Net neutrality has nothing whatsoever to do with quotas.

> Also, just out of curiosity, want to know why the 'No' for the two barriers

The first one simply does not make sense, the second one is at best irrelevant and at worst counter-productive (countries using quotas are historically the worst ones in terms of penetration and improvements over time, they're solely a way for carriers to fuck with above-average customers)

> and if you identified something different that would change the landscape.

Bundled line sharing (mandated at acceptable prices by regulations), they let new isps start out as purely virtual and ramp up their operation by building their physical network over time (DSLAMs and local loop unbundling) instead of having to front these, and affordable local loop unbundling.

Those are what triggered internet access improvements in european countries with a former telco monopoly (just about all of them). As well as policy and explicit political drive for increased competition in the sector.


You do realize the telecoms want tiered pricing because it would allow them to gouge captive customers even more?


That is exactly whats being done in the countries referenced in the article.


I can't verify that, but I'm referring to the tiered pricing structure in the US (or how the US companies want to introduce it). Given what they want to charge for the various tiers, it's opportunistic gouging.


Free markets need government regulation in order to create competitive environments where the customer is served best. (The "blame the government" in the title refers to blaming the US government for not creating those conditions, and crediting the European governments for doing so.)


I think it's a clever, ironic use of blaming the government- in the U.S., big government is always seen as an impediment and to be dreaded, but the problem is not for meddling bureaucrats, but hands-off ones who allow corporations free rein.


You mean the governments that constrain through force the market so that only a few monopolistic entities are present?
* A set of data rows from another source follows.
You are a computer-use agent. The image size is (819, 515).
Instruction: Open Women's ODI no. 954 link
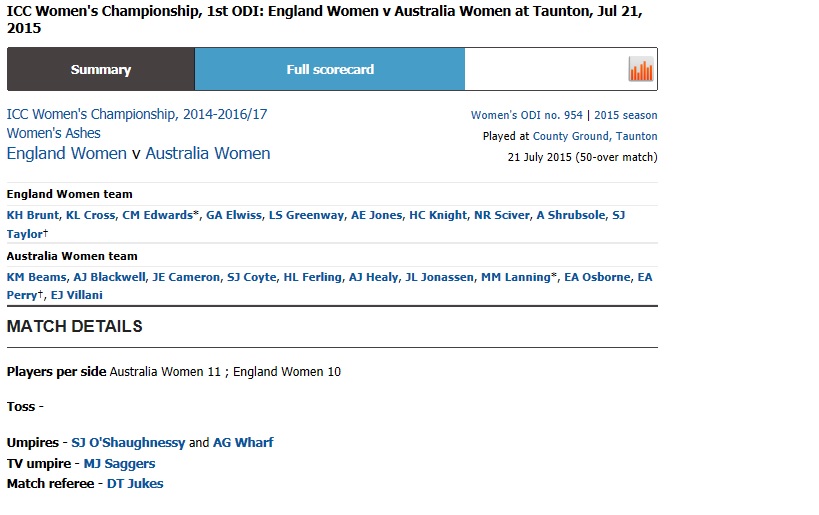point(528,116)
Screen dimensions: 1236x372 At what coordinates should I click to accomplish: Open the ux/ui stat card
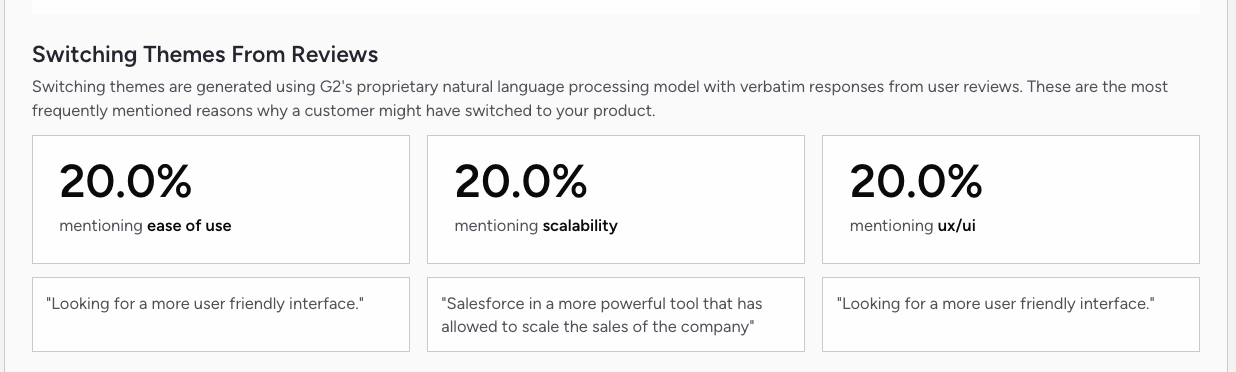click(x=1011, y=199)
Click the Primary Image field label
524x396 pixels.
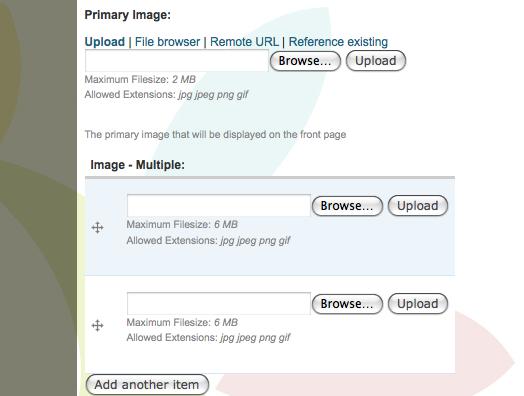128,15
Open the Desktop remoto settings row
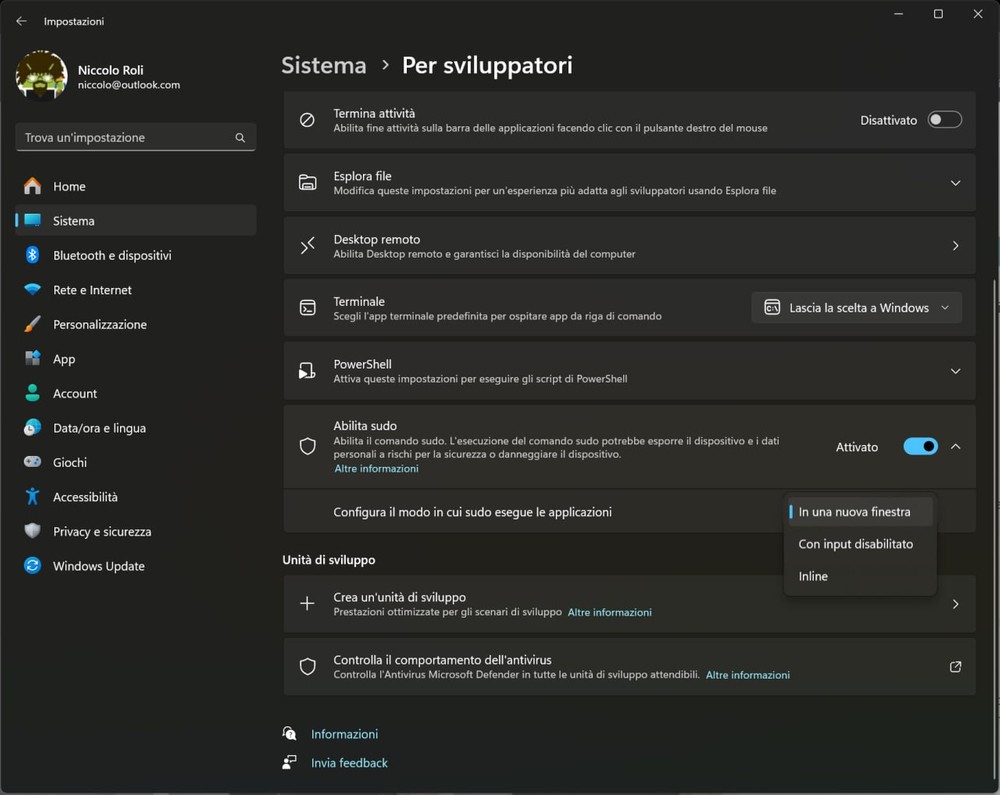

The problem is caused by bad government, but the solution is good government, as exemplified by the BT story. A completely free market would lead to a monopoly in broadband anyways. The irony here is that the government is not doing anything to solve the problem.


Government getting the hell out of the way of people voluntarily interacting the marketplace is the best situation.

For example: cable easements. Get rid of them. Get rid of all easements. Without them, you would have a variety of options and methods of gaining access to a number of utilities (internet, power, etc) as well as new services that have not yet been created.


Easements and the monopoly they sanction are the reasons that everyone in an area can get service at all. If they had to write a private contract that would cover the absurdly high cost of laying cable, it would make a cell phone contract look like a love note. It would have to be a covenant imposed on every tenant of the building for many years. It would be just like regulation, only written by people with an immediate incentive to do it as abusively as possible.

Real-world markets lack infinite competition and perfect transparency, so they pretty routinely fail to deliver optimal solutions. Many famously wealthy people got there by exploiting strategies to make markets fail.


If no one enforces laws that prevent underhanded tactics in business, how is that a healthy market? And don't say that consumers would naturally avoid companies that collude together to raise prices or put lead in paint.

Specifically in this scenario, how could the British government remaining uninvolved with the BT situation have led to a better market?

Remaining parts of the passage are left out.